Encoder-Decoder Models for Text Summarization in Keras

Text summarization is a problem in natural language processing of creating a short, accurate, and fluent summary of a source document.

The Encoder-Decoder recurrent neural network architecture developed for machine translation has proven effective when applied to the problem of text summarization.

It can be difficult to apply this architecture in the Keras deep learning library, given some of the flexibility sacrificed to make the library clean, simple, and easy to use.

In this tutorial, you will discover how to implement the Encoder-Decoder architecture for text summarization in Keras.

After completing this tutorial, you will know:

  • How text summarization can be addressed using the Encoder-Decoder recurrent neural network architecture.
  • How different encoders and decoders can be implemented for the problem.
  • Three models that you can use to implemented the architecture for text summarization in Keras.

Let’s get started.

Encoder-Decoder Models for Text Summarization in Keras

Encoder-Decoder Models for Text Summarization in Keras
Photo by Diogo Freire, some rights reserved.

Tutorial Overview

This tutorial is divided into 5 parts; they are:

  1. Encoder-Decoder Architecture
  2. Text Summarization Encoders
  3. Text Summarization Decoders
  4. Reading Source Text
  5. Implementation Models

Need help with Deep Learning for Text Data?

Take my free 7-day email crash course now (with sample code).

Click to sign-up and also get a free PDF Ebook version of the course.

Start Your FREE Crash-Course Now

Encoder-Decoder Architecture

The Encoder-Decoder architecture is a way of organizing recurrent neural networks for sequence prediction problems that have a variable number of inputs, outputs, or both inputs and outputs.

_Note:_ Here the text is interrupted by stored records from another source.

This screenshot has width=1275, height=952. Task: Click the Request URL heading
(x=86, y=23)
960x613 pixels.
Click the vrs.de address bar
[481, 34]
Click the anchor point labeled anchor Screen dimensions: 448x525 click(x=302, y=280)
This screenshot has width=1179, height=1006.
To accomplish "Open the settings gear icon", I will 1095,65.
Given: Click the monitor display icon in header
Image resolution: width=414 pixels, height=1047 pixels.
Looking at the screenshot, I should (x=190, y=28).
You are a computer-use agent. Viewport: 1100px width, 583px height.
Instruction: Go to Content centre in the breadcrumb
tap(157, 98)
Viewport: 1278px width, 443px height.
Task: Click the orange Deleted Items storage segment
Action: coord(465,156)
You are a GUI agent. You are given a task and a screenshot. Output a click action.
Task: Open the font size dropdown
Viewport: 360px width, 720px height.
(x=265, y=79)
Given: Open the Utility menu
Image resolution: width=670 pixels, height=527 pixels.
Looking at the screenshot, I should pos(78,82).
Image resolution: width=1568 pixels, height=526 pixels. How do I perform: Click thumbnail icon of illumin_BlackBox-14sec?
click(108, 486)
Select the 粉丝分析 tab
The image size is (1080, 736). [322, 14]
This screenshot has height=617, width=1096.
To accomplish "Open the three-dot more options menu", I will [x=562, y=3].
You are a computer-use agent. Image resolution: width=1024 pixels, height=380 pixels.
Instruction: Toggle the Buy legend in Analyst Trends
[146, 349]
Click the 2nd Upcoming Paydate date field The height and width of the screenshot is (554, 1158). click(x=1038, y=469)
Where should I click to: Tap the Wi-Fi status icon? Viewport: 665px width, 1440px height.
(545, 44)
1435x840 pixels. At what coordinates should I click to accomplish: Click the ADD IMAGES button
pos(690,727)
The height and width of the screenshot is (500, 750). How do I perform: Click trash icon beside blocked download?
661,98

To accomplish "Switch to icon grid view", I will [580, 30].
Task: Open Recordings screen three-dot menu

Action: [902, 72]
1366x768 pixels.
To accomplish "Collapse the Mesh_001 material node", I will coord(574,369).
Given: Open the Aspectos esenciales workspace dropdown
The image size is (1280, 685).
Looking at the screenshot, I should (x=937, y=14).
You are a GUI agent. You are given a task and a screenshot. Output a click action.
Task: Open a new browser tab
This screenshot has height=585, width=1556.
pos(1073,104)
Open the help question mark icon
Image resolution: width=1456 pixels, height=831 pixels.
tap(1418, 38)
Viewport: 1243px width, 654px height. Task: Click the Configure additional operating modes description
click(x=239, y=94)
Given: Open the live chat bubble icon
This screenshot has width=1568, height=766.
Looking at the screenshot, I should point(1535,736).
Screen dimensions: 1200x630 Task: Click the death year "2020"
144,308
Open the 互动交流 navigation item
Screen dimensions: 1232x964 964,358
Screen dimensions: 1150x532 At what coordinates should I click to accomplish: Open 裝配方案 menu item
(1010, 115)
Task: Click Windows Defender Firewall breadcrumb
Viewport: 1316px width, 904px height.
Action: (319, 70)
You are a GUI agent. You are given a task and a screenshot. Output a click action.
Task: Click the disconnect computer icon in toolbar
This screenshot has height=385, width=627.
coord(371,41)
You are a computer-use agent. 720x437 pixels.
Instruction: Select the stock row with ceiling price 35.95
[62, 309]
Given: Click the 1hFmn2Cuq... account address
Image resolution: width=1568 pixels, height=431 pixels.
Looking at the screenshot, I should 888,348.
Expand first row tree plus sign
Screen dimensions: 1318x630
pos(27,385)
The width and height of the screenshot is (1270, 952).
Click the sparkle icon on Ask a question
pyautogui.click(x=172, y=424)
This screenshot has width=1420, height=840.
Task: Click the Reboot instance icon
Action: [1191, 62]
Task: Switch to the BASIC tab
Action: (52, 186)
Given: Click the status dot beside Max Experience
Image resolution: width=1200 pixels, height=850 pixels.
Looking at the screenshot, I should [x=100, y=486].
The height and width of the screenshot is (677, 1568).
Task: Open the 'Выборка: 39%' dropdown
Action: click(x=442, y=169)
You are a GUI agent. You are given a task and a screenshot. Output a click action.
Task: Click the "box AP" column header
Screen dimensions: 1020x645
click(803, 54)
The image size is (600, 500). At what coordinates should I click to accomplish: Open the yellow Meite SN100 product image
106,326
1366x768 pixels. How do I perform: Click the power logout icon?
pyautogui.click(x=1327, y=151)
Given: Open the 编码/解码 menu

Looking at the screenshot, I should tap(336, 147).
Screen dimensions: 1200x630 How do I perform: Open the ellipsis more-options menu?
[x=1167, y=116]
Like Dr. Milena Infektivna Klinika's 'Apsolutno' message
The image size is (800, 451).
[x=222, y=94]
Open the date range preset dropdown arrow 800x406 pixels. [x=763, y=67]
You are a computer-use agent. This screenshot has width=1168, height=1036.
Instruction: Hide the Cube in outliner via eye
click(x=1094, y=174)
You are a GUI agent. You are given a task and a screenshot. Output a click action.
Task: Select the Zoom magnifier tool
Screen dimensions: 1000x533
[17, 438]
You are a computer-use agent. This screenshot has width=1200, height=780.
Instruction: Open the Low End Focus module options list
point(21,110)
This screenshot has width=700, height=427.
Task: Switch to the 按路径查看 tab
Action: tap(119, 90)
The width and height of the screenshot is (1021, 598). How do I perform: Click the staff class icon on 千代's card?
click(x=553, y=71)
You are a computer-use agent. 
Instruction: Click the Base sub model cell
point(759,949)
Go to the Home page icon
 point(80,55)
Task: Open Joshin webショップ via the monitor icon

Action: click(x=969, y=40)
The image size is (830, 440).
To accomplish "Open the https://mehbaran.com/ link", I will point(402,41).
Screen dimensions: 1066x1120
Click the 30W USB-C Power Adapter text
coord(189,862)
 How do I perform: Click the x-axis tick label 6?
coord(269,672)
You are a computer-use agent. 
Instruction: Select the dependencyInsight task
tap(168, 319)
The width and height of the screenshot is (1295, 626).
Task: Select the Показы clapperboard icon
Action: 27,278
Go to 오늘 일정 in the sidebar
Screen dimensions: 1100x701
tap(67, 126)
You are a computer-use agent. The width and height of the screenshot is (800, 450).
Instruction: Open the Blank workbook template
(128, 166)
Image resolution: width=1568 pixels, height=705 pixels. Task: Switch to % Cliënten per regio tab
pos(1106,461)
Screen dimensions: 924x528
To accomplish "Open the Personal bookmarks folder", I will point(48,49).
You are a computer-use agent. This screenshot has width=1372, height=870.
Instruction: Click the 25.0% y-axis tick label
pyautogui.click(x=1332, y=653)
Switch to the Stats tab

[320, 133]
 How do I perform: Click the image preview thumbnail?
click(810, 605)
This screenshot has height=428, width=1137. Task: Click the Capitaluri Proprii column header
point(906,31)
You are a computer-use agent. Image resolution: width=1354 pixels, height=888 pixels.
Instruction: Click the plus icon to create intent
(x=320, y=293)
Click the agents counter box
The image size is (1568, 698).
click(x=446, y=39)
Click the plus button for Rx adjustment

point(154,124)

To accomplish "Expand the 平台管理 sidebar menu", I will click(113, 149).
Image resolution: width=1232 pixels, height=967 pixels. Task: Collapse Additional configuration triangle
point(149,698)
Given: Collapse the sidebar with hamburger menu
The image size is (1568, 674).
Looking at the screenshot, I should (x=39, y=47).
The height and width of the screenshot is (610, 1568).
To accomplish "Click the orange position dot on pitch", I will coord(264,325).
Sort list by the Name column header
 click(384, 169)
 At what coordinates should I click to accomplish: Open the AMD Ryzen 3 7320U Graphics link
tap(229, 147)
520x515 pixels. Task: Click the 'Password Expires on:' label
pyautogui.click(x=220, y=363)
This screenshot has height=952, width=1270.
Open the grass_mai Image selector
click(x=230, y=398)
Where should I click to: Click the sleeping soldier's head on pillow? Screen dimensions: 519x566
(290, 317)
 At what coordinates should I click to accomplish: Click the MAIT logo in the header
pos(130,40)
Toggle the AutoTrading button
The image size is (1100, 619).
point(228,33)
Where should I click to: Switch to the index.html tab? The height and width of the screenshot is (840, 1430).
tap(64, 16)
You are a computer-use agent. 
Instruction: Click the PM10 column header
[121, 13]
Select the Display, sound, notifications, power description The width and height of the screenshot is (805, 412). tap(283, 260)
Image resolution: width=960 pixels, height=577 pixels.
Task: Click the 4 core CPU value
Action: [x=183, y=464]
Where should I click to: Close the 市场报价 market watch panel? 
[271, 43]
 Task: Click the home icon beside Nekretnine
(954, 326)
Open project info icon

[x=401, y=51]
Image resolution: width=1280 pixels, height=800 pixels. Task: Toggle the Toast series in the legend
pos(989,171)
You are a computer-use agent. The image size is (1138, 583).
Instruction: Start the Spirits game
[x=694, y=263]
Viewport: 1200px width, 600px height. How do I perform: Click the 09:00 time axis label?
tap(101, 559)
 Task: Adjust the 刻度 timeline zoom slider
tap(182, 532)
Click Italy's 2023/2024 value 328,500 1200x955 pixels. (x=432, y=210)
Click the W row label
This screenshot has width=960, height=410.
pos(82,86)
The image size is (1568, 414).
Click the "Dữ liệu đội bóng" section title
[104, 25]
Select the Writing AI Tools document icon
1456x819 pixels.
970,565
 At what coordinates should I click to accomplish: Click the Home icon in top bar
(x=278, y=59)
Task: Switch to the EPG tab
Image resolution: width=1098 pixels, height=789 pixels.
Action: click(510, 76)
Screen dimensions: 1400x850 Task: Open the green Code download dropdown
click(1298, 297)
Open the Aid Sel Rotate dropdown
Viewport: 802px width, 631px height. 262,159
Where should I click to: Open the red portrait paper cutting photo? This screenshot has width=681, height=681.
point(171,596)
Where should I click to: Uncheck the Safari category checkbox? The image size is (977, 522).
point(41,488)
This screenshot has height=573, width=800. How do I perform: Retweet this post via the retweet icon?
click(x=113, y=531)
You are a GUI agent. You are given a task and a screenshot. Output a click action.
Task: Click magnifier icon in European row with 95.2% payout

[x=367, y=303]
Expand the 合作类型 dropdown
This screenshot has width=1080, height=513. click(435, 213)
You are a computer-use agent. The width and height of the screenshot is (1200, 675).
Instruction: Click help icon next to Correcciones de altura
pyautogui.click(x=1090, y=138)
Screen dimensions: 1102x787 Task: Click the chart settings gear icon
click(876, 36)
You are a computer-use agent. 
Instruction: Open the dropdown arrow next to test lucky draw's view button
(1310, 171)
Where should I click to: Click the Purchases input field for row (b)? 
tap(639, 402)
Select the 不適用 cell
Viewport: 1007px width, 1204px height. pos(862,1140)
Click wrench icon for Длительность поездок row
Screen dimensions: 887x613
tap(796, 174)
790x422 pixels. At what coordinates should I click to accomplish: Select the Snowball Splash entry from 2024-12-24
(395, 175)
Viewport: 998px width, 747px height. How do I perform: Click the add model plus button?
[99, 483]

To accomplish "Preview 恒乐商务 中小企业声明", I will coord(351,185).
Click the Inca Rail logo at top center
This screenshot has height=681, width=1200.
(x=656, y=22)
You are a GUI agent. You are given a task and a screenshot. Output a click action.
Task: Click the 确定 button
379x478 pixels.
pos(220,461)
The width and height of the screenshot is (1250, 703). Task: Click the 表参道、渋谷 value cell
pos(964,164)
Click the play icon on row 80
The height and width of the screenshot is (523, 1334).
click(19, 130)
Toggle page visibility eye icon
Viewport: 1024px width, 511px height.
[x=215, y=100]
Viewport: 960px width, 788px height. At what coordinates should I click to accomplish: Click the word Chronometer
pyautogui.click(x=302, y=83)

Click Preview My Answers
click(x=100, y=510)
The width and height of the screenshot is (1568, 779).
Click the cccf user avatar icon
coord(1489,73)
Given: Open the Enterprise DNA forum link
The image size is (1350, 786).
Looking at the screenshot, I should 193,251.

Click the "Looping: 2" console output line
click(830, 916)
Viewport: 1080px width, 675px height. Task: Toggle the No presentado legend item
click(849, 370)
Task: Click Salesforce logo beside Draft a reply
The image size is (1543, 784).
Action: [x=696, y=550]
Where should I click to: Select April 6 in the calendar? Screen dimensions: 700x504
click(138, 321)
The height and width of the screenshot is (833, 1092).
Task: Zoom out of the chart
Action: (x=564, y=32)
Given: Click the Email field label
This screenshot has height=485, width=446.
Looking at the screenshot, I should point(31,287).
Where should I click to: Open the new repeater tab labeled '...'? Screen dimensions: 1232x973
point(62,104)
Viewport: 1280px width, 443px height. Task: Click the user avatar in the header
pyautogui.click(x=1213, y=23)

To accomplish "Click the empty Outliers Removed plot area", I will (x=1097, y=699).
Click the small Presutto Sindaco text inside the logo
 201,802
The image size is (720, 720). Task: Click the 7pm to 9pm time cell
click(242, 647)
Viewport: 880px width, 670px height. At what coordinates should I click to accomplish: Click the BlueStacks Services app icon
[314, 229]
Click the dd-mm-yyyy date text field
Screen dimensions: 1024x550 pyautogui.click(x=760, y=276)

The architecture involves two components: an encoder and a decoder.

  • Encoder: The encoder reads the entire input sequence and encodes it into an internal representation, often a fixed-length vector called the context vector.
  • Decoder: The decoder reads the encoded input sequence from the encoder and generates the output sequence.

For more about the Encoder-Decoder architecture, see the post:

Both the encoder and the decoder submodels are trained jointly, meaning at the same time.

This is quite a feat as traditionally, challenging natural language problems required the development of separate models that were later strung into a pipeline, allowing error to accumulate during the sequence generation process.

The entire encoded input is used as context for generating each step in the output. Although this works, the fixed-length encoding of the input limits the length of output sequences that can be generated.

An extension of the Encoder-Decoder architecture is to provide a more expressive form of the encoded input sequence and allow the decoder to learn where to pay attention to the encoded input when generating each step of the output sequence.

This extension of the architecture is called attention.

For more about Attention in the Encoder-Decoder architecture, see the post:

The Encoder-Decoder architecture with attention is popular for a suite of natural language processing problems that generate variable length output sequences, such as text summarization.

The application of architecture to text summarization is as follows:

  • Encoder: The encoder is responsible for reading the source document and encoding it to an internal representation.
  • Decoder: The decoder is a language model responsible for generating each word in the output summary using the encoded representation of the source document.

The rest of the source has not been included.